## TRY IT
Reprint every line of the data, keeping each character intact.

----

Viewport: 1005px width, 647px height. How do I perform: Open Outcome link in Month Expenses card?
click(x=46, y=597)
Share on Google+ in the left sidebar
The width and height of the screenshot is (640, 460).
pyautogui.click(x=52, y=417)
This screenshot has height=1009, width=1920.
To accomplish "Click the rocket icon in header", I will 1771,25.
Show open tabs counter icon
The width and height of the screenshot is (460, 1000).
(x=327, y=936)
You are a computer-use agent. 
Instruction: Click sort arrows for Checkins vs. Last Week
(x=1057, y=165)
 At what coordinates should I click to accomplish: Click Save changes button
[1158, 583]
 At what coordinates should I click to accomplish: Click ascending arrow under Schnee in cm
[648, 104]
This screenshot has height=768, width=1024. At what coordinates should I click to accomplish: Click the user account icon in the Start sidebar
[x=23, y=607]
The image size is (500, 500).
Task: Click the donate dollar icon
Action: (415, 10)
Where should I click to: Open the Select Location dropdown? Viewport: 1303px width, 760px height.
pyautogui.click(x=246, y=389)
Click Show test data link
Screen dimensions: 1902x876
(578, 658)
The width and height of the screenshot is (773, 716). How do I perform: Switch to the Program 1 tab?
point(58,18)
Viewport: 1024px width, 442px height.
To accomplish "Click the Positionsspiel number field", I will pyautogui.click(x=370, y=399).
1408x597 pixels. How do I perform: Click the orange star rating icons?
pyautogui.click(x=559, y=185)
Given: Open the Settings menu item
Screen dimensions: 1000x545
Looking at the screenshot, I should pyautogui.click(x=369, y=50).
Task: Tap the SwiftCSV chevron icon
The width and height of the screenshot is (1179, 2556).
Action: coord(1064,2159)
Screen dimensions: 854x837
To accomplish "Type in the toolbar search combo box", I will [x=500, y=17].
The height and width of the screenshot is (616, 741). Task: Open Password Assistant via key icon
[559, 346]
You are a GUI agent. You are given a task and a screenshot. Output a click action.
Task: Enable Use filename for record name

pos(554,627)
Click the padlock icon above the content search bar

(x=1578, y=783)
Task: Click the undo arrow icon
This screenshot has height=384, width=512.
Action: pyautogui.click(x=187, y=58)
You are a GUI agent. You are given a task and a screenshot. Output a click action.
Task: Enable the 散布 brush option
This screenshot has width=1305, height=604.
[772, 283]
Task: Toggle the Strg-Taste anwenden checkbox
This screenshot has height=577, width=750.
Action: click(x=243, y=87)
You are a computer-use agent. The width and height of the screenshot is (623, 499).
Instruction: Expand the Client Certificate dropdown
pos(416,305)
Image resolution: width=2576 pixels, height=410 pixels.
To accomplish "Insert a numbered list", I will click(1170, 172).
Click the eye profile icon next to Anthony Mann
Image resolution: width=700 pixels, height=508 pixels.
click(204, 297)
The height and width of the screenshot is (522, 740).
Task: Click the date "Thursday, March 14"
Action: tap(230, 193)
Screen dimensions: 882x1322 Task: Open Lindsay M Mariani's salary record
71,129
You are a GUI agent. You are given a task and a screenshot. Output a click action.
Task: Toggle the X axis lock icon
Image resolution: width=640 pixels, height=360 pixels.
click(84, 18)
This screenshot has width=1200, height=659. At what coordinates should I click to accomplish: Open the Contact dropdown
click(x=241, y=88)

----

## COMPLETED TASK
Viewport: 1005px width, 647px height. How do I perform: Open Outcome link in Month Expenses card?
click(x=46, y=597)
Share on Google+ in the left sidebar
The width and height of the screenshot is (640, 460).
pyautogui.click(x=52, y=417)
This screenshot has height=1009, width=1920.
To accomplish "Click the rocket icon in header", I will 1771,25.
Show open tabs counter icon
The width and height of the screenshot is (460, 1000).
(x=327, y=936)
You are a computer-use agent. 
Instruction: Click sort arrows for Checkins vs. Last Week
(x=1057, y=165)
 At what coordinates should I click to accomplish: Click Save changes button
[1158, 583]
 At what coordinates should I click to accomplish: Click ascending arrow under Schnee in cm
[648, 104]
This screenshot has height=768, width=1024. At what coordinates should I click to accomplish: Click the user account icon in the Start sidebar
[x=23, y=607]
The image size is (500, 500).
Task: Click the donate dollar icon
Action: (415, 10)
Where should I click to: Open the Select Location dropdown? Viewport: 1303px width, 760px height.
pyautogui.click(x=246, y=389)
Click Show test data link
Screen dimensions: 1902x876
(578, 658)
The width and height of the screenshot is (773, 716). How do I perform: Switch to the Program 1 tab?
point(58,18)
Viewport: 1024px width, 442px height.
To accomplish "Click the Positionsspiel number field", I will pyautogui.click(x=370, y=399).
1408x597 pixels. How do I perform: Click the orange star rating icons?
pyautogui.click(x=559, y=185)
Given: Open the Settings menu item
Screen dimensions: 1000x545
Looking at the screenshot, I should pyautogui.click(x=369, y=50).
Task: Tap the SwiftCSV chevron icon
The width and height of the screenshot is (1179, 2556).
Action: coord(1064,2159)
Screen dimensions: 854x837
To accomplish "Type in the toolbar search combo box", I will [x=500, y=17].
The height and width of the screenshot is (616, 741). Task: Open Password Assistant via key icon
[559, 346]
You are a GUI agent. You are given a task and a screenshot. Output a click action.
Task: Enable Use filename for record name

pos(554,627)
Click the padlock icon above the content search bar

(x=1578, y=783)
Task: Click the undo arrow icon
This screenshot has height=384, width=512.
Action: pyautogui.click(x=187, y=58)
You are a GUI agent. You are given a task and a screenshot. Output a click action.
Task: Enable the 散布 brush option
This screenshot has width=1305, height=604.
[772, 283]
Task: Toggle the Strg-Taste anwenden checkbox
This screenshot has height=577, width=750.
Action: click(x=243, y=87)
You are a computer-use agent. The width and height of the screenshot is (623, 499).
Instruction: Expand the Client Certificate dropdown
pos(416,305)
Image resolution: width=2576 pixels, height=410 pixels.
To accomplish "Insert a numbered list", I will click(1170, 172).
Click the eye profile icon next to Anthony Mann
Image resolution: width=700 pixels, height=508 pixels.
click(204, 297)
The height and width of the screenshot is (522, 740).
Task: Click the date "Thursday, March 14"
Action: tap(230, 193)
Screen dimensions: 882x1322 Task: Open Lindsay M Mariani's salary record
71,129
You are a GUI agent. You are given a task and a screenshot. Output a click action.
Task: Toggle the X axis lock icon
Image resolution: width=640 pixels, height=360 pixels.
click(84, 18)
This screenshot has width=1200, height=659. At what coordinates should I click to accomplish: Open the Contact dropdown
click(x=241, y=88)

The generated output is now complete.